KWR conducts research into the drinking water distribution network with an eye to the quality and quantity of the drinking water provision. Our research themes include the building blocks of optimal asset management, water quality during distribution, and models for water use and water delivery.
Asset management of the distribution network
Our experts provide water companies with the building blocks for the optimal asset management of their distribution network. We develop knowledge about the optimal design of drinking water networks (material, diameter, valves), degradation of mains material and mains inspection. Using GIS techniques, we make predictions of the impact on mains of environmental factors, such as soil type and the presence of roads. We analyse failure data to understand the failure behaviour of mains and its causes. Based on this knowledge, we advise water companies on the maintenance and prioritisation in the replacement and renovation of distribution networks.
Water quality in the drinking water network
Between the treatment station and the client’s tap, the quality of the water can decrease because of the influence of the mains material or the stagnation of the water, for instance. We research how we can keep degradation in the distribution network to a minimum by studying the optimal composition of the drinking water, the optimal design of the distribution network (self-cleaning networks), and cleaning techniques. We have developed models to predict the temperature and brown-water risk in the distribution network, and can define where the water quality monitors can best be positioned.
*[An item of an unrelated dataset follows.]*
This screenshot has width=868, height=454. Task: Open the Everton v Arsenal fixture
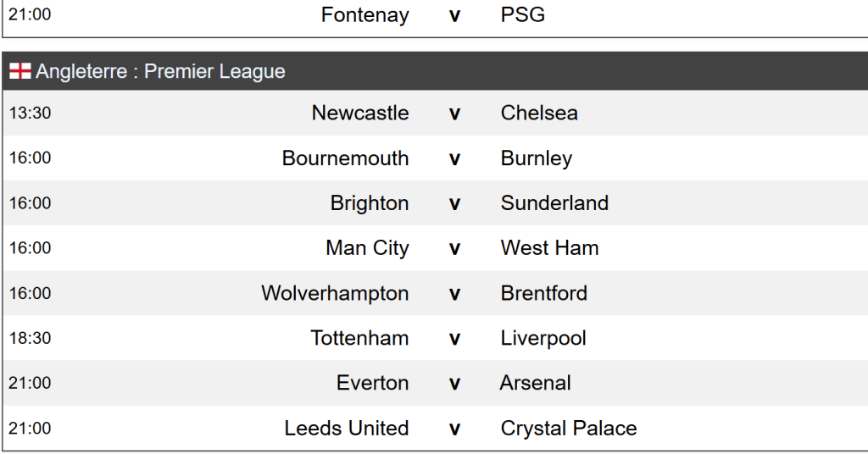tap(454, 383)
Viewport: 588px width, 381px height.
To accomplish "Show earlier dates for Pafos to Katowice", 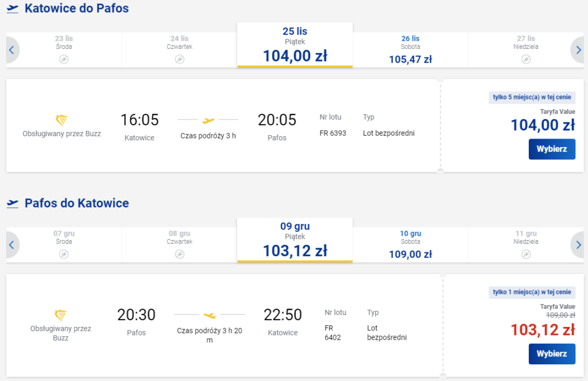I will click(x=11, y=245).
Water quantity: water use and delivery
We have developed another model which we use to describe and predict drinking water use. The model gives us more insight into the real flows in the distribution network. Water companies use this knowledge for the design and maintenance of their networks, but also to track and remedy water main failures. Besides differences in water use, there are also anomalies in water delivery, which the water companies would obviously like explained. Our experts have developed a model with which we can identify these anomalies, resulting for instance from water losses.